In contrast to the first pair, these functions decay appropriately in the limit r → ±∞ but they do not have appropriate behavior at r = 0, i.e., odd functions \({\varphi }_{u}^{(-)}(r)\) are discontinuous, whereas even ones \({\varphi }_{u}^{(+)}(r)\) have discontinuous first derivative. It means that functions \({\varphi }_{u}^{(\pm )}(r)\) may be considered as appropriate solutions only in the region |r| ≥ a. Consequently, any solution of the eigenequation (7) with energy E _i (which is continuous and has a continuous first derivative in a whole space) may be constructed as following

$${{\rm{\Phi }}}_{i}^{(\pm )}(r)={{\mathscr{N}}}_{i}^{(\pm )}\{\begin{array}{cc}{A}_{\nu }^{(\pm )}{\phi }_{\nu }^{(\pm )}(r), & |r| < a\\ {\varphi }_{\mu }^{(\pm )}(r), & |r|\ge a\end{array},$$

(13)

where ν = −E _i  + V − 1/2, μ = −E _i  − 1/2 and \({{\mathscr{N}}}_{i}^{(\pm )}\) is a normalization coefficient of the resulting function. An additional coefficient \({A}_{\nu }^{(\pm )}\) together with the eigenenergy E _i are determined by matching conditions at |r| = a, ensuring that the function (13) and their first derivatives are continuous in the whole space:

$${A}_{\nu }^{(\pm )}{\phi }_{\nu }^{(\pm )}(a)={\varphi }_{\mu }^{(\pm )}(a),$$

(14)

Job 1
Give the number of lines in the entries that contain the string "return". Reply with the number only.

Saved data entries
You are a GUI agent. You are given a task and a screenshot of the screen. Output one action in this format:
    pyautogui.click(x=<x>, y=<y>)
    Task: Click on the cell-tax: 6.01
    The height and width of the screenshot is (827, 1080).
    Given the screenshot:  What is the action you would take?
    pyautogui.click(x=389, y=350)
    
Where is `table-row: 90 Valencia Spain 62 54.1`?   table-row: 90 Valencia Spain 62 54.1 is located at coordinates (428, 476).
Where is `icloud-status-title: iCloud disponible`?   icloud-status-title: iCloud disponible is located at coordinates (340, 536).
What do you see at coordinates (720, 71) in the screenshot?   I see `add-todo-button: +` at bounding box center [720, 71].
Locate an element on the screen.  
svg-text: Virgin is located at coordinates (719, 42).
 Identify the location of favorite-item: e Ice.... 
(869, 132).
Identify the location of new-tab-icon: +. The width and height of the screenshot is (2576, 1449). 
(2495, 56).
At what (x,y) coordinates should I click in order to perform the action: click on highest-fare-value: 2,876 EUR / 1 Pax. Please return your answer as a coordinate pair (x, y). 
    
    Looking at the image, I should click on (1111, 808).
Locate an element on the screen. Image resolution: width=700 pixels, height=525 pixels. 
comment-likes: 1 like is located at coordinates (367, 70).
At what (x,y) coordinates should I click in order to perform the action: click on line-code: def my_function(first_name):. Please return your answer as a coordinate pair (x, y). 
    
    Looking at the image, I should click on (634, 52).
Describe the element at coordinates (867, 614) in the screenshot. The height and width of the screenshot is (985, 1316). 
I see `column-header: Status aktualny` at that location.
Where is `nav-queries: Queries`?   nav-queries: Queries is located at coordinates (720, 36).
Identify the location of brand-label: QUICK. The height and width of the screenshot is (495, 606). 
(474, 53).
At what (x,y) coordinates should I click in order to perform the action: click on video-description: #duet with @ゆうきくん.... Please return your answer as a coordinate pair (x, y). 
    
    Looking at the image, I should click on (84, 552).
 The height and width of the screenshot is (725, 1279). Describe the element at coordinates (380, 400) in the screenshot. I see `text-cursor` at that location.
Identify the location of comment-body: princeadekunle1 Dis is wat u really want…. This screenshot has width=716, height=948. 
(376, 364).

Job 2
Please state whether each statement below agrees with the text on eigenequation solutions, answering yes or no and quoting the deciding words of the text. (a) The functions that lack appropriate behavior at r = 0 decay appropriately as r goes to ±∞. (b) The eigenenergy E_i is set independently of the matching conditions at |r| = a. (c) The functions that lack appropriate behavior at r = 0 count as appropriate solutions in the region |r| < a.

Output 1
3

Output 2
(a) Yes: "these functions decay appropriately in the limit r → ±∞"
(b) No: "together with the eigenenergy E _i are determined by matching conditions at |r| = a"
(c) No: "may be considered as appropriate solutions only in the region |r| ≥ a"